Stored records:
_ _ _ _ _
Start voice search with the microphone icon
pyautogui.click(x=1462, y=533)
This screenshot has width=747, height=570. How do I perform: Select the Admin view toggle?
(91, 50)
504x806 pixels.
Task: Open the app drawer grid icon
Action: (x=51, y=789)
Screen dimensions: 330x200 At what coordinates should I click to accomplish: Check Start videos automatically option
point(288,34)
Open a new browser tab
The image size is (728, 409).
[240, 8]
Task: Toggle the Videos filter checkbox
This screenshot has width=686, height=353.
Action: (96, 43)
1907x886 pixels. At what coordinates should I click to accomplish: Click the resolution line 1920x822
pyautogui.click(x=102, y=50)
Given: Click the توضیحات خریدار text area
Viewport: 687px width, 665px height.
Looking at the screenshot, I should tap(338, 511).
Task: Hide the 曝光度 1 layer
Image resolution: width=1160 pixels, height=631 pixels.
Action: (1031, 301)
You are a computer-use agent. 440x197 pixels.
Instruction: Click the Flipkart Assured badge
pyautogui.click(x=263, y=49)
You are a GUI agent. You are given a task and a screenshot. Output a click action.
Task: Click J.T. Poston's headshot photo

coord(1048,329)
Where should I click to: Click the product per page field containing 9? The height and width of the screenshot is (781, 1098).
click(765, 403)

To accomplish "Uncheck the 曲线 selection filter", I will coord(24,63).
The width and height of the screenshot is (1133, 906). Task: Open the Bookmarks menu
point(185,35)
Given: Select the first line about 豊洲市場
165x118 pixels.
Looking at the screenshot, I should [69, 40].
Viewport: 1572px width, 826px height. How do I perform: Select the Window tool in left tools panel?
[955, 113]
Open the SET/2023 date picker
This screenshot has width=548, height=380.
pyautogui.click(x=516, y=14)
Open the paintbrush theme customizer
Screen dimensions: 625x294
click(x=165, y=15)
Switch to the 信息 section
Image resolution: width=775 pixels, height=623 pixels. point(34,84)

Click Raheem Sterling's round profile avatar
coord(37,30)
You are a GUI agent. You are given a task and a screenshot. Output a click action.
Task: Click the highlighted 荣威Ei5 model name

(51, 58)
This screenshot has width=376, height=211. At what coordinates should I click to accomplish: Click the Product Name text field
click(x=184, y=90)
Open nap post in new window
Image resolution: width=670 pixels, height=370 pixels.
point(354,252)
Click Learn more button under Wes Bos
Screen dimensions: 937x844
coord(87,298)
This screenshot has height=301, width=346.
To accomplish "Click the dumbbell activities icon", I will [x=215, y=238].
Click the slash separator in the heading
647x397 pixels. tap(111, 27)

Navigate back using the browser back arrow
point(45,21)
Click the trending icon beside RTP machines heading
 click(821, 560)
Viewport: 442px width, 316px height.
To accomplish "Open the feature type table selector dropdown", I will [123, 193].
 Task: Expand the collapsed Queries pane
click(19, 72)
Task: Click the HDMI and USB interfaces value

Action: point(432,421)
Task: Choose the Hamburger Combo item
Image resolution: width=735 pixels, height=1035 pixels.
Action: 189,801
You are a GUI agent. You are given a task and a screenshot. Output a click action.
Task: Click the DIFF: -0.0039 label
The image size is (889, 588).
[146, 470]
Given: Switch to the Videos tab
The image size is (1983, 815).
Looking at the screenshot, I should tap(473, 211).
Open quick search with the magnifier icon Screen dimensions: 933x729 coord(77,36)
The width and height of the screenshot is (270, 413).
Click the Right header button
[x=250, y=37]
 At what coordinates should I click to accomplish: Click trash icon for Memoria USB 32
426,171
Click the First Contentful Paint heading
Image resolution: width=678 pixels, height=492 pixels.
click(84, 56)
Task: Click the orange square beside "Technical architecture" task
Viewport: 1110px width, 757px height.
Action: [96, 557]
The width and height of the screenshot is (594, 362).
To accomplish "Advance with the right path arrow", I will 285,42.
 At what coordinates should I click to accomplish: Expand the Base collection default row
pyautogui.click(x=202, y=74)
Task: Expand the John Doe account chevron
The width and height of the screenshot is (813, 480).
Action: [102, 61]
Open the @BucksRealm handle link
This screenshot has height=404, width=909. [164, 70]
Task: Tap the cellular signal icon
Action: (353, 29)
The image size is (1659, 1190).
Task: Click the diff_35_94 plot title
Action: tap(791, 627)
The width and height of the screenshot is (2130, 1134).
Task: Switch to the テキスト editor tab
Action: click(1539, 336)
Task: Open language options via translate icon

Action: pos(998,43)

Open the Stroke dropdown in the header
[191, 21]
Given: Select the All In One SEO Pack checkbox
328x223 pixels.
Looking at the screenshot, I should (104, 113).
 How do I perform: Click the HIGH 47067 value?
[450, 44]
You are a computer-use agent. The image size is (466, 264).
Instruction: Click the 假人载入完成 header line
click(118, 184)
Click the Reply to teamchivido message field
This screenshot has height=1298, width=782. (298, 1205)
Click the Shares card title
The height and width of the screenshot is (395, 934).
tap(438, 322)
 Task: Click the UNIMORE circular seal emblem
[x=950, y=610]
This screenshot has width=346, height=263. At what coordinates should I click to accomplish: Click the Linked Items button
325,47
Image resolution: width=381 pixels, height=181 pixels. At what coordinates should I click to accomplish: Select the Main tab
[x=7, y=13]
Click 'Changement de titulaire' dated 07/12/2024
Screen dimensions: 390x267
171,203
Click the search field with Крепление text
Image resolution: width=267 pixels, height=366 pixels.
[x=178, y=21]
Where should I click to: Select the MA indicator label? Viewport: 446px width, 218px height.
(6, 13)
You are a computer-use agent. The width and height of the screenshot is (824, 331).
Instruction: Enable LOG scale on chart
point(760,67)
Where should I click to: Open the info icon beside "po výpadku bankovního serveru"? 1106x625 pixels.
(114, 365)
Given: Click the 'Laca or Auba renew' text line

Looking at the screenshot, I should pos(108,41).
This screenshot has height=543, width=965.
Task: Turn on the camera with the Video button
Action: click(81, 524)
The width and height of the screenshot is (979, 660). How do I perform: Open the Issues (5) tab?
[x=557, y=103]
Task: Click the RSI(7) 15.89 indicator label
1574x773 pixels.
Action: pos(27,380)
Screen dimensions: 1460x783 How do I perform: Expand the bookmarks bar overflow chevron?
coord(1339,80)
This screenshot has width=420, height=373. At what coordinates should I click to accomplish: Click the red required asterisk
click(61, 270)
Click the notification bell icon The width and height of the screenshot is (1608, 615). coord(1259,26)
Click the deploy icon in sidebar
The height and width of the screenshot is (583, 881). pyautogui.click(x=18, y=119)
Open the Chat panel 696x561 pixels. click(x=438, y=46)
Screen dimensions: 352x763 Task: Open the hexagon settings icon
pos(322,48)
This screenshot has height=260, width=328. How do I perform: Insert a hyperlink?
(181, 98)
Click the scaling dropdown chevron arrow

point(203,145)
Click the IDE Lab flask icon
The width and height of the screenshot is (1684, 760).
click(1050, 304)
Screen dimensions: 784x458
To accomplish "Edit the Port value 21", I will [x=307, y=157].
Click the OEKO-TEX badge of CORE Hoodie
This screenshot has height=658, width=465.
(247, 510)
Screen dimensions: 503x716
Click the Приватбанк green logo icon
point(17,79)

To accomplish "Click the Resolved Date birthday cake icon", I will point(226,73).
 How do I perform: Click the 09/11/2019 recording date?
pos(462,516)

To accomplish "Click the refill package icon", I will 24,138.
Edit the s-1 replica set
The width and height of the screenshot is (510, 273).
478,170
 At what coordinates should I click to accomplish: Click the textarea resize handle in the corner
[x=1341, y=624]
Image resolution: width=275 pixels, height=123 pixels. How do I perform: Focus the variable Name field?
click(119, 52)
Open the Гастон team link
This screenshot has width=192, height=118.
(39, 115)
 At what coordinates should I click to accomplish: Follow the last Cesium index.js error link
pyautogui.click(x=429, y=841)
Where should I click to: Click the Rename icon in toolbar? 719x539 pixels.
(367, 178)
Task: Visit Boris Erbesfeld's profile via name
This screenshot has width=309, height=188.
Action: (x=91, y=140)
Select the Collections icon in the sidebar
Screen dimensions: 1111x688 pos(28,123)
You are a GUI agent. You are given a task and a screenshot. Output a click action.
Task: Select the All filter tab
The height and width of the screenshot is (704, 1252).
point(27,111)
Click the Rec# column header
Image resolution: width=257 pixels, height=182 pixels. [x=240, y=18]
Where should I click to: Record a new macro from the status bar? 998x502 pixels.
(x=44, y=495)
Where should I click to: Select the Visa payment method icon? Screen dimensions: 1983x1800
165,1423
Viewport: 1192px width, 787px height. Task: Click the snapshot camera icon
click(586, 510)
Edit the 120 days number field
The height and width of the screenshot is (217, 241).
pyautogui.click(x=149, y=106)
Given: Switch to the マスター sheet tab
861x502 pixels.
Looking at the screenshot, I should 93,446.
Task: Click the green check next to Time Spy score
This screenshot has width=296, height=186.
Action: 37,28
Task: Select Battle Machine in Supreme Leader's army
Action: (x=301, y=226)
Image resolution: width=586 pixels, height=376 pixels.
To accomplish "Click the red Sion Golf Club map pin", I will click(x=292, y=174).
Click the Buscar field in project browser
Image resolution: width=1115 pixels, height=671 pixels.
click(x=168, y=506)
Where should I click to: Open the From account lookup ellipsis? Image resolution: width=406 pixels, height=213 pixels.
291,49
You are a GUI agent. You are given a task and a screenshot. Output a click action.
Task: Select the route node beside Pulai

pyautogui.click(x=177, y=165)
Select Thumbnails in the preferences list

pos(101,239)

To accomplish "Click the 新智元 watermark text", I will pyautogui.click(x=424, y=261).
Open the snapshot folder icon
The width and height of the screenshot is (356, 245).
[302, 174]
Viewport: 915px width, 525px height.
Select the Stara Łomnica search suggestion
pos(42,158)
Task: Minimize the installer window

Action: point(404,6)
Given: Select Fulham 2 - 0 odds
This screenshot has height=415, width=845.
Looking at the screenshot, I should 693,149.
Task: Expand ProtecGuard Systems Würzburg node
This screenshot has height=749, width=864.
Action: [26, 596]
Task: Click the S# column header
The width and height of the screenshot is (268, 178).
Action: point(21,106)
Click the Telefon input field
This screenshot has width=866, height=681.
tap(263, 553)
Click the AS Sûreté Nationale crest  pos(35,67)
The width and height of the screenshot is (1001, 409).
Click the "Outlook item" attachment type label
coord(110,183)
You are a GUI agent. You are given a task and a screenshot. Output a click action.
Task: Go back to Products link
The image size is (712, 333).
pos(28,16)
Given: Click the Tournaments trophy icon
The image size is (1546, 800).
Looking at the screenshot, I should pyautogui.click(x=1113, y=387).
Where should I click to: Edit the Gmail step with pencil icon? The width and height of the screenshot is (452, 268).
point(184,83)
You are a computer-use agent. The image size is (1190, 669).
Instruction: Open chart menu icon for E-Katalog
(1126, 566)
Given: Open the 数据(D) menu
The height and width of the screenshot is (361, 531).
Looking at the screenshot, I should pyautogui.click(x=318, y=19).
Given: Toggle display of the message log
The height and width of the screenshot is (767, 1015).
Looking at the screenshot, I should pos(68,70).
_ _ _ _ _
Written instruction: Copy the items above word for word, starting with the line that contains "Select Thumbnails in the preferences list" and going on through the end of the items.

Output of the task:
Select Thumbnails in the preferences list

pos(101,239)

To accomplish "Click the 新智元 watermark text", I will pyautogui.click(x=424, y=261).
Open the snapshot folder icon
The width and height of the screenshot is (356, 245).
[302, 174]
Viewport: 915px width, 525px height.
Select the Stara Łomnica search suggestion
pos(42,158)
Task: Minimize the installer window

Action: point(404,6)
Given: Select Fulham 2 - 0 odds
This screenshot has height=415, width=845.
Looking at the screenshot, I should 693,149.
Task: Expand ProtecGuard Systems Würzburg node
This screenshot has height=749, width=864.
Action: [26, 596]
Task: Click the S# column header
The width and height of the screenshot is (268, 178).
Action: point(21,106)
Click the Telefon input field
This screenshot has width=866, height=681.
tap(263, 553)
Click the AS Sûreté Nationale crest  pos(35,67)
The width and height of the screenshot is (1001, 409).
Click the "Outlook item" attachment type label
coord(110,183)
You are a GUI agent. You are given a task and a screenshot. Output a click action.
Task: Go back to Products link
The image size is (712, 333).
pos(28,16)
Given: Click the Tournaments trophy icon
The image size is (1546, 800).
Looking at the screenshot, I should pyautogui.click(x=1113, y=387).
Where should I click to: Edit the Gmail step with pencil icon? The width and height of the screenshot is (452, 268).
point(184,83)
You are a computer-use agent. The image size is (1190, 669).
Instruction: Open chart menu icon for E-Katalog
(1126, 566)
Given: Open the 数据(D) menu
The height and width of the screenshot is (361, 531).
Looking at the screenshot, I should pyautogui.click(x=318, y=19).
Given: Toggle display of the message log
The height and width of the screenshot is (767, 1015).
Looking at the screenshot, I should pos(68,70).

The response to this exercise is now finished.